PULSE: A Unified Multi-Task Architecture for Cardiac Segmentation, Diagnosis, and Few-Shot Cross-Modality Clinical Adaptation
This addresses the problem of fragmented cardiac analysis pipelines for medical imaging researchers and clinicians, representing a significant step toward a scalable foundation-style framework rather than an incremental improvement.
The paper tackles the fragmentation in cardiac image analysis by introducing PULSE, a unified multi-task architecture that handles anatomical segmentation, disease classification, and clinical report generation within a single framework, achieving robust generalization across datasets and modalities with minimal supervision.

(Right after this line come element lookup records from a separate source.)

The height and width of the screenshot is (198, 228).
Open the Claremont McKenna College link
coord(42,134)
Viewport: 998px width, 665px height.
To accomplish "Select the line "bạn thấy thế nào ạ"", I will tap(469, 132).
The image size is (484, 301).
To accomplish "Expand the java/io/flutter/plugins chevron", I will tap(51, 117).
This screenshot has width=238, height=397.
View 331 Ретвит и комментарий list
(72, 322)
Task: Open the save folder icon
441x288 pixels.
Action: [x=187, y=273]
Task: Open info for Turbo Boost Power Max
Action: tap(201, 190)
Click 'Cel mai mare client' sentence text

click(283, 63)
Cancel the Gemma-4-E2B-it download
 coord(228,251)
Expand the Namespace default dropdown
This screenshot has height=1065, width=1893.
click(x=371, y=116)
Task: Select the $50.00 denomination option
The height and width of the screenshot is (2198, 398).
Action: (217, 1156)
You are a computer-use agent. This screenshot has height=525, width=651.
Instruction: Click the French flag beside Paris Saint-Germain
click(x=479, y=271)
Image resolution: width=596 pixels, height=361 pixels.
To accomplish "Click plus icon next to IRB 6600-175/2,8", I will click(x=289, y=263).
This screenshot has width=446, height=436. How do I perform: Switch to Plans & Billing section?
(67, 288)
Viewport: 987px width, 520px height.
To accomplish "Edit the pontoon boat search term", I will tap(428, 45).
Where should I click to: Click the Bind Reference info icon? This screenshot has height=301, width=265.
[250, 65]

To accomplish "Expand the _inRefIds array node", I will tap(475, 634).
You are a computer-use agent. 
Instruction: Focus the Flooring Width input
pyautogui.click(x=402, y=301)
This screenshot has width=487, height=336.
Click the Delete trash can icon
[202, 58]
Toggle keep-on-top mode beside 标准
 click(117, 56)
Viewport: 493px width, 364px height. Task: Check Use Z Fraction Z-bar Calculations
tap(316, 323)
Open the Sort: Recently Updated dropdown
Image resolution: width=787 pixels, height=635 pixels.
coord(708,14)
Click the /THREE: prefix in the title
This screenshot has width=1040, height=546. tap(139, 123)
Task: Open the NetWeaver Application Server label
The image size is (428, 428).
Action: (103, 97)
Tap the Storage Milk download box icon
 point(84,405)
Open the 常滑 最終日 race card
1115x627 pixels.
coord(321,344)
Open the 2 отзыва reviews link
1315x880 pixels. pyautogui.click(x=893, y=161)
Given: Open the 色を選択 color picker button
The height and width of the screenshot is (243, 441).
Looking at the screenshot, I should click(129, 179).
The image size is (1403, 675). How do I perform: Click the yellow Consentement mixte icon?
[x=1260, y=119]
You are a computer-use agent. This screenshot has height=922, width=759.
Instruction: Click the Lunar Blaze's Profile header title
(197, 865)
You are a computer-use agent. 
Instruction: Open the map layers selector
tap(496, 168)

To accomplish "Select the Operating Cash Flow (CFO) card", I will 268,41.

Cardiac image analysis remains fragmented across tasks: anatomical segmentation, disease classification, and grounded clinical report generation are typically handled by separate networks trained under different data regimes. No existing framework unifies these objectives within a single architecture while retaining generalization across imaging modalities and datasets. We introduce PULSE, a multi-task vision-language framework built on self-supervised representations and optimized through a composite supervision strategy that balances region overlap learning, pixel wise classification fidelity, and boundary aware IoU refinement. A multi-scale token reconstruction decoder enables anatomical segmentation, while shared global representations support disease classification and clinically grounded text output allowing the model to transition from pixels to structures and finally clinical reasoning within one architecture. Unlike prior task-specific pipelines, PULSE learns task-invariant cardiac priors, generalizes robustly across datasets, and can be adapted to new imaging modalities with minimal supervision. This moves the field closer to a scalable, foundation style cardiac analysis framework.